Records for the exercise START
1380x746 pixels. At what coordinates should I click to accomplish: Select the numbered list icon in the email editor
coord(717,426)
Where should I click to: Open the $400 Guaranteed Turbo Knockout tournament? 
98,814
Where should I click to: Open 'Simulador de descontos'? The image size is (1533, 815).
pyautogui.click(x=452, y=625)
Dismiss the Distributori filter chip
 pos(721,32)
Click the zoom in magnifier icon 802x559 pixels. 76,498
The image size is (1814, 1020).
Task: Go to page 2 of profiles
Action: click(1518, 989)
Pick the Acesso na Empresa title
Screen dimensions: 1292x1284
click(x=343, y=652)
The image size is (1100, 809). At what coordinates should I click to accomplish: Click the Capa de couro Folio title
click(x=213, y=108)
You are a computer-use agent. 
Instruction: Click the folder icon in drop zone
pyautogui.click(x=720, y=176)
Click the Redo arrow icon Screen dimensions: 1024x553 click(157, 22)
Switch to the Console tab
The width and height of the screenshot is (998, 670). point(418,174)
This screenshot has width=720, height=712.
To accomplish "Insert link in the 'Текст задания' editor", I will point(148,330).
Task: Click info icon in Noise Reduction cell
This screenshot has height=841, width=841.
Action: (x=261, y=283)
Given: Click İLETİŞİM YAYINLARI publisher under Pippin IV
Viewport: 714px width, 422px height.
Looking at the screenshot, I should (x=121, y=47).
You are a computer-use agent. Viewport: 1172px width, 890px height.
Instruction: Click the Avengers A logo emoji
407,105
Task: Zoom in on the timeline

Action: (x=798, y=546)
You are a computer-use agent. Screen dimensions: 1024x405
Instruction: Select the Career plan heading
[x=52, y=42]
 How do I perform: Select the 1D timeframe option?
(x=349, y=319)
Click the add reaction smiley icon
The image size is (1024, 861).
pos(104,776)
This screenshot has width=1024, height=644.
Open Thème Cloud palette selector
Records for the exercise END
**What the exercise asks**
Your task is to reproduce the entire listing exactly as it appears.

**Response**
1380x746 pixels. At what coordinates should I click to accomplish: Select the numbered list icon in the email editor
coord(717,426)
Where should I click to: Open the $400 Guaranteed Turbo Knockout tournament? 
98,814
Where should I click to: Open 'Simulador de descontos'? The image size is (1533, 815).
pyautogui.click(x=452, y=625)
Dismiss the Distributori filter chip
 pos(721,32)
Click the zoom in magnifier icon 802x559 pixels. 76,498
The image size is (1814, 1020).
Task: Go to page 2 of profiles
Action: click(1518, 989)
Pick the Acesso na Empresa title
Screen dimensions: 1292x1284
click(x=343, y=652)
The image size is (1100, 809). At what coordinates should I click to accomplish: Click the Capa de couro Folio title
click(x=213, y=108)
You are a computer-use agent. 
Instruction: Click the folder icon in drop zone
pyautogui.click(x=720, y=176)
Click the Redo arrow icon Screen dimensions: 1024x553 click(157, 22)
Switch to the Console tab
The width and height of the screenshot is (998, 670). point(418,174)
This screenshot has width=720, height=712.
To accomplish "Insert link in the 'Текст задания' editor", I will point(148,330).
Task: Click info icon in Noise Reduction cell
This screenshot has height=841, width=841.
Action: (x=261, y=283)
Given: Click İLETİŞİM YAYINLARI publisher under Pippin IV
Viewport: 714px width, 422px height.
Looking at the screenshot, I should (x=121, y=47).
You are a computer-use agent. Viewport: 1172px width, 890px height.
Instruction: Click the Avengers A logo emoji
407,105
Task: Zoom in on the timeline

Action: (x=798, y=546)
You are a computer-use agent. Screen dimensions: 1024x405
Instruction: Select the Career plan heading
[x=52, y=42]
 How do I perform: Select the 1D timeframe option?
(x=349, y=319)
Click the add reaction smiley icon
The image size is (1024, 861).
pos(104,776)
This screenshot has width=1024, height=644.
Open Thème Cloud palette selector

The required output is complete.